**Exercise:**
Here the requirement is to repeat every record exactly, in full.

————————

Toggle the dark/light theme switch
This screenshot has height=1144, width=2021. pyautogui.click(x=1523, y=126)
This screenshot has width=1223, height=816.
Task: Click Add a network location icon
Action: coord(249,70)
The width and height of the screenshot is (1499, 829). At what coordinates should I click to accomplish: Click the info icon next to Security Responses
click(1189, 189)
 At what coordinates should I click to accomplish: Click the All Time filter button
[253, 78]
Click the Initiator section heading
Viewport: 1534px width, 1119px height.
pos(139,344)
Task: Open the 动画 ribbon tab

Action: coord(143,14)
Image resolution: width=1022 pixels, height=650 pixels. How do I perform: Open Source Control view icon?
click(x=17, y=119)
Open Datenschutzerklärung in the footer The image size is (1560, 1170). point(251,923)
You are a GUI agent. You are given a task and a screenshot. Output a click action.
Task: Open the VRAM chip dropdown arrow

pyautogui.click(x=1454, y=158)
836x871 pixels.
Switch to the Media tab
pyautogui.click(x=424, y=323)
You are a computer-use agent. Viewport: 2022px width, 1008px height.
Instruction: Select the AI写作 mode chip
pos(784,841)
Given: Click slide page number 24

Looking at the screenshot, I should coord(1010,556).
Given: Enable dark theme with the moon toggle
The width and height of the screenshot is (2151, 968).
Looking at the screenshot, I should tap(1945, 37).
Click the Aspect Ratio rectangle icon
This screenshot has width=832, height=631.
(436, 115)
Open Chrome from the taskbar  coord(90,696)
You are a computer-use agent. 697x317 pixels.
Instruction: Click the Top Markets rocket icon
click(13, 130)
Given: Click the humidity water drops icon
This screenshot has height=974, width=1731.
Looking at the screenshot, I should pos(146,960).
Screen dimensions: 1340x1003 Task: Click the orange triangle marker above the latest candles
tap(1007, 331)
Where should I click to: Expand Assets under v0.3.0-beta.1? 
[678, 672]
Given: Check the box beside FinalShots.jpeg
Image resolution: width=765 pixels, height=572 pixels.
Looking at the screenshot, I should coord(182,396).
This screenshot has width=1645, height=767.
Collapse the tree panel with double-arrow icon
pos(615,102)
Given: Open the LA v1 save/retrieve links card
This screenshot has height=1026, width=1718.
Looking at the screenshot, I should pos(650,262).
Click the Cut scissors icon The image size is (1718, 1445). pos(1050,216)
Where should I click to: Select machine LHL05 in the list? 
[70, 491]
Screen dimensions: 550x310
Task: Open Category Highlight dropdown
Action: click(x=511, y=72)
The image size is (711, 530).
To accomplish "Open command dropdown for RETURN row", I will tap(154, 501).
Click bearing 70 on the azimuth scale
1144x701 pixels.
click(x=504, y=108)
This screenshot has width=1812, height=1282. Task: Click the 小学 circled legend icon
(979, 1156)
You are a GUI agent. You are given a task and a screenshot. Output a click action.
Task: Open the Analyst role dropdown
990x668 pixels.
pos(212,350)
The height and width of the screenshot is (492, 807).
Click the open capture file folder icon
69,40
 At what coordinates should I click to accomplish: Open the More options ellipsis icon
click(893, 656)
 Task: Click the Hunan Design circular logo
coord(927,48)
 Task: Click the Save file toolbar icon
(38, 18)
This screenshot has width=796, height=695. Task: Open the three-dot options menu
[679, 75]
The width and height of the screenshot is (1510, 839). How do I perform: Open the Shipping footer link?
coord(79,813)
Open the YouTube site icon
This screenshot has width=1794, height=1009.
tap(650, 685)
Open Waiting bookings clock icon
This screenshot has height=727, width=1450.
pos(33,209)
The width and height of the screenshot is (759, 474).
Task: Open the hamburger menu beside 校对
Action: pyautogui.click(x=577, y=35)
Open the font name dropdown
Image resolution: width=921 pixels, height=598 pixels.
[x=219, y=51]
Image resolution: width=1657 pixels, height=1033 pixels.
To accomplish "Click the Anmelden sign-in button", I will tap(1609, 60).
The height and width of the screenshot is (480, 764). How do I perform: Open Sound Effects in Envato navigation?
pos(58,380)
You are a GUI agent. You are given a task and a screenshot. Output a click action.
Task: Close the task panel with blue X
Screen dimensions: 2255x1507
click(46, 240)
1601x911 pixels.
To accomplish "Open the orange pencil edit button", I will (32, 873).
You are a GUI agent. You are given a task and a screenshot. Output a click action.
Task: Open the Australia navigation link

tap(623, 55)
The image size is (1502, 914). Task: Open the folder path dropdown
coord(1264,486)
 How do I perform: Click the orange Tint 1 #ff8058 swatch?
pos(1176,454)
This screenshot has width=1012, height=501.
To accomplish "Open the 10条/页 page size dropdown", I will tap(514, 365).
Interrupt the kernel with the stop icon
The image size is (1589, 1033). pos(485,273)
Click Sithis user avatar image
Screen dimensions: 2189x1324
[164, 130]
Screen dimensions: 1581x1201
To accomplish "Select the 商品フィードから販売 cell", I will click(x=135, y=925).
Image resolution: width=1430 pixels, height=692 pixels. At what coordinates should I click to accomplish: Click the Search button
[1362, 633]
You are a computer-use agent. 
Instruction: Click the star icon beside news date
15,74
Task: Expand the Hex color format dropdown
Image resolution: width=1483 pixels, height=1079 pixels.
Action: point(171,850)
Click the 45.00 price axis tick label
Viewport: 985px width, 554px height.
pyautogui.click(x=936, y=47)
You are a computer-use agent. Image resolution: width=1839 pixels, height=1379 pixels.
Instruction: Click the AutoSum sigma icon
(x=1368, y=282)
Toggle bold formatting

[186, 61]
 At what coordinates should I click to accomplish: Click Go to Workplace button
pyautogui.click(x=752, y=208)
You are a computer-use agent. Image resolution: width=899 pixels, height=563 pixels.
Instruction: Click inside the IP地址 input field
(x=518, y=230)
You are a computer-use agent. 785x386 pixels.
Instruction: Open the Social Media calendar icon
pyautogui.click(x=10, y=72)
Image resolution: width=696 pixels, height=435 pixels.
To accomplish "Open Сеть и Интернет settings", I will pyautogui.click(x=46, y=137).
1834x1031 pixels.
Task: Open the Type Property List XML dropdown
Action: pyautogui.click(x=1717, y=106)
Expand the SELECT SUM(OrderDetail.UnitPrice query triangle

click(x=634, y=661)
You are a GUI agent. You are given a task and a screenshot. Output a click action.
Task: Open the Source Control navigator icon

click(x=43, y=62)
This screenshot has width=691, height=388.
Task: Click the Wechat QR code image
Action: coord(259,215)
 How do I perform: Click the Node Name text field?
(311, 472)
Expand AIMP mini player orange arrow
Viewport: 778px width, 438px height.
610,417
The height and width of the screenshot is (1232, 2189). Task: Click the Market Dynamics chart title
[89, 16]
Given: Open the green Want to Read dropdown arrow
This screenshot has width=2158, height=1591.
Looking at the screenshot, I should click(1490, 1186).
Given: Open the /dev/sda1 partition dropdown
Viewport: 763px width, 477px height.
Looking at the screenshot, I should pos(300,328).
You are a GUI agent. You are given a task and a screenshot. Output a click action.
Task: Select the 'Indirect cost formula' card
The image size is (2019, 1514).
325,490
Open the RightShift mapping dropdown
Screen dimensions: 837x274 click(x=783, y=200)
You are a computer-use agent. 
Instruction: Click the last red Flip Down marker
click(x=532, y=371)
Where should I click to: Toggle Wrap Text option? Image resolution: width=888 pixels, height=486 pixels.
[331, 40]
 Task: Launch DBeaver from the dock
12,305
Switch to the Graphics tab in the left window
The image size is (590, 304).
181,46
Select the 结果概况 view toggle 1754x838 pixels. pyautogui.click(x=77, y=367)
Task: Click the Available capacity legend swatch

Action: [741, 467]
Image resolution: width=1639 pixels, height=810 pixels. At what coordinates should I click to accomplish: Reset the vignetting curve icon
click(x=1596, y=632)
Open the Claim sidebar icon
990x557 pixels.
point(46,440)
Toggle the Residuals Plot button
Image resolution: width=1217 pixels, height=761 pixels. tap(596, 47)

————————

**Solved exercise:**
Toggle the dark/light theme switch
This screenshot has height=1144, width=2021. pyautogui.click(x=1523, y=126)
This screenshot has width=1223, height=816.
Task: Click Add a network location icon
Action: coord(249,70)
The width and height of the screenshot is (1499, 829). At what coordinates should I click to accomplish: Click the info icon next to Security Responses
click(1189, 189)
 At what coordinates should I click to accomplish: Click the All Time filter button
[253, 78]
Click the Initiator section heading
Viewport: 1534px width, 1119px height.
pos(139,344)
Task: Open the 动画 ribbon tab

Action: coord(143,14)
Image resolution: width=1022 pixels, height=650 pixels. How do I perform: Open Source Control view icon?
click(x=17, y=119)
Open Datenschutzerklärung in the footer The image size is (1560, 1170). point(251,923)
You are a GUI agent. You are given a task and a screenshot. Output a click action.
Task: Open the VRAM chip dropdown arrow

pyautogui.click(x=1454, y=158)
836x871 pixels.
Switch to the Media tab
pyautogui.click(x=424, y=323)
You are a computer-use agent. Viewport: 2022px width, 1008px height.
Instruction: Select the AI写作 mode chip
pos(784,841)
Given: Click slide page number 24

Looking at the screenshot, I should coord(1010,556).
Given: Enable dark theme with the moon toggle
The width and height of the screenshot is (2151, 968).
Looking at the screenshot, I should tap(1945, 37).
Click the Aspect Ratio rectangle icon
This screenshot has width=832, height=631.
(436, 115)
Open Chrome from the taskbar  coord(90,696)
You are a computer-use agent. 697x317 pixels.
Instruction: Click the Top Markets rocket icon
click(13, 130)
Given: Click the humidity water drops icon
This screenshot has height=974, width=1731.
Looking at the screenshot, I should pos(146,960).
Screen dimensions: 1340x1003 Task: Click the orange triangle marker above the latest candles
tap(1007, 331)
Where should I click to: Expand Assets under v0.3.0-beta.1? 
[678, 672]
Given: Check the box beside FinalShots.jpeg
Image resolution: width=765 pixels, height=572 pixels.
Looking at the screenshot, I should coord(182,396).
This screenshot has width=1645, height=767.
Collapse the tree panel with double-arrow icon
pos(615,102)
Given: Open the LA v1 save/retrieve links card
This screenshot has height=1026, width=1718.
Looking at the screenshot, I should pos(650,262).
Click the Cut scissors icon The image size is (1718, 1445). pos(1050,216)
Where should I click to: Select machine LHL05 in the list? 
[70, 491]
Screen dimensions: 550x310
Task: Open Category Highlight dropdown
Action: click(x=511, y=72)
The image size is (711, 530).
To accomplish "Open command dropdown for RETURN row", I will tap(154, 501).
Click bearing 70 on the azimuth scale
1144x701 pixels.
click(x=504, y=108)
This screenshot has width=1812, height=1282. Task: Click the 小学 circled legend icon
(979, 1156)
You are a GUI agent. You are given a task and a screenshot. Output a click action.
Task: Open the Analyst role dropdown
990x668 pixels.
pos(212,350)
The height and width of the screenshot is (492, 807).
Click the open capture file folder icon
69,40
 At what coordinates should I click to accomplish: Open the More options ellipsis icon
click(893, 656)
 Task: Click the Hunan Design circular logo
coord(927,48)
 Task: Click the Save file toolbar icon
(38, 18)
This screenshot has width=796, height=695. Task: Open the three-dot options menu
[679, 75]
The width and height of the screenshot is (1510, 839). How do I perform: Open the Shipping footer link?
coord(79,813)
Open the YouTube site icon
This screenshot has width=1794, height=1009.
tap(650, 685)
Open Waiting bookings clock icon
This screenshot has height=727, width=1450.
pos(33,209)
The width and height of the screenshot is (759, 474).
Task: Open the hamburger menu beside 校对
Action: pyautogui.click(x=577, y=35)
Open the font name dropdown
Image resolution: width=921 pixels, height=598 pixels.
[x=219, y=51]
Image resolution: width=1657 pixels, height=1033 pixels.
To accomplish "Click the Anmelden sign-in button", I will tap(1609, 60).
The height and width of the screenshot is (480, 764). How do I perform: Open Sound Effects in Envato navigation?
pos(58,380)
You are a GUI agent. You are given a task and a screenshot. Output a click action.
Task: Close the task panel with blue X
Screen dimensions: 2255x1507
click(46, 240)
1601x911 pixels.
To accomplish "Open the orange pencil edit button", I will (32, 873).
You are a GUI agent. You are given a task and a screenshot. Output a click action.
Task: Open the Australia navigation link

tap(623, 55)
The image size is (1502, 914). Task: Open the folder path dropdown
coord(1264,486)
 How do I perform: Click the orange Tint 1 #ff8058 swatch?
pos(1176,454)
This screenshot has width=1012, height=501.
To accomplish "Open the 10条/页 page size dropdown", I will tap(514, 365).
Interrupt the kernel with the stop icon
The image size is (1589, 1033). pos(485,273)
Click Sithis user avatar image
Screen dimensions: 2189x1324
[164, 130]
Screen dimensions: 1581x1201
To accomplish "Select the 商品フィードから販売 cell", I will click(x=135, y=925).
Image resolution: width=1430 pixels, height=692 pixels. At what coordinates should I click to accomplish: Click the Search button
[1362, 633]
You are a computer-use agent. 
Instruction: Click the star icon beside news date
15,74
Task: Expand the Hex color format dropdown
Image resolution: width=1483 pixels, height=1079 pixels.
Action: point(171,850)
Click the 45.00 price axis tick label
Viewport: 985px width, 554px height.
pyautogui.click(x=936, y=47)
You are a computer-use agent. Image resolution: width=1839 pixels, height=1379 pixels.
Instruction: Click the AutoSum sigma icon
(x=1368, y=282)
Toggle bold formatting

[186, 61]
 At what coordinates should I click to accomplish: Click Go to Workplace button
pyautogui.click(x=752, y=208)
You are a computer-use agent. Image resolution: width=899 pixels, height=563 pixels.
Instruction: Click inside the IP地址 input field
(x=518, y=230)
You are a computer-use agent. 785x386 pixels.
Instruction: Open the Social Media calendar icon
pyautogui.click(x=10, y=72)
Image resolution: width=696 pixels, height=435 pixels.
To accomplish "Open Сеть и Интернет settings", I will pyautogui.click(x=46, y=137).
1834x1031 pixels.
Task: Open the Type Property List XML dropdown
Action: pyautogui.click(x=1717, y=106)
Expand the SELECT SUM(OrderDetail.UnitPrice query triangle

click(x=634, y=661)
You are a GUI agent. You are given a task and a screenshot. Output a click action.
Task: Open the Source Control navigator icon

click(x=43, y=62)
This screenshot has width=691, height=388.
Task: Click the Wechat QR code image
Action: coord(259,215)
 How do I perform: Click the Node Name text field?
(311, 472)
Expand AIMP mini player orange arrow
Viewport: 778px width, 438px height.
610,417
The height and width of the screenshot is (1232, 2189). Task: Click the Market Dynamics chart title
[89, 16]
Given: Open the green Want to Read dropdown arrow
This screenshot has width=2158, height=1591.
Looking at the screenshot, I should click(1490, 1186).
Given: Open the /dev/sda1 partition dropdown
Viewport: 763px width, 477px height.
Looking at the screenshot, I should pos(300,328).
You are a GUI agent. You are given a task and a screenshot. Output a click action.
Task: Select the 'Indirect cost formula' card
The image size is (2019, 1514).
325,490
Open the RightShift mapping dropdown
Screen dimensions: 837x274 click(x=783, y=200)
You are a computer-use agent. 
Instruction: Click the last red Flip Down marker
click(x=532, y=371)
Where should I click to: Toggle Wrap Text option? Image resolution: width=888 pixels, height=486 pixels.
[331, 40]
 Task: Launch DBeaver from the dock
12,305
Switch to the Graphics tab in the left window
The image size is (590, 304).
181,46
Select the 结果概况 view toggle 1754x838 pixels. pyautogui.click(x=77, y=367)
Task: Click the Available capacity legend swatch

Action: [741, 467]
Image resolution: width=1639 pixels, height=810 pixels. At what coordinates should I click to accomplish: Reset the vignetting curve icon
click(x=1596, y=632)
Open the Claim sidebar icon
990x557 pixels.
point(46,440)
Toggle the Residuals Plot button
Image resolution: width=1217 pixels, height=761 pixels. tap(596, 47)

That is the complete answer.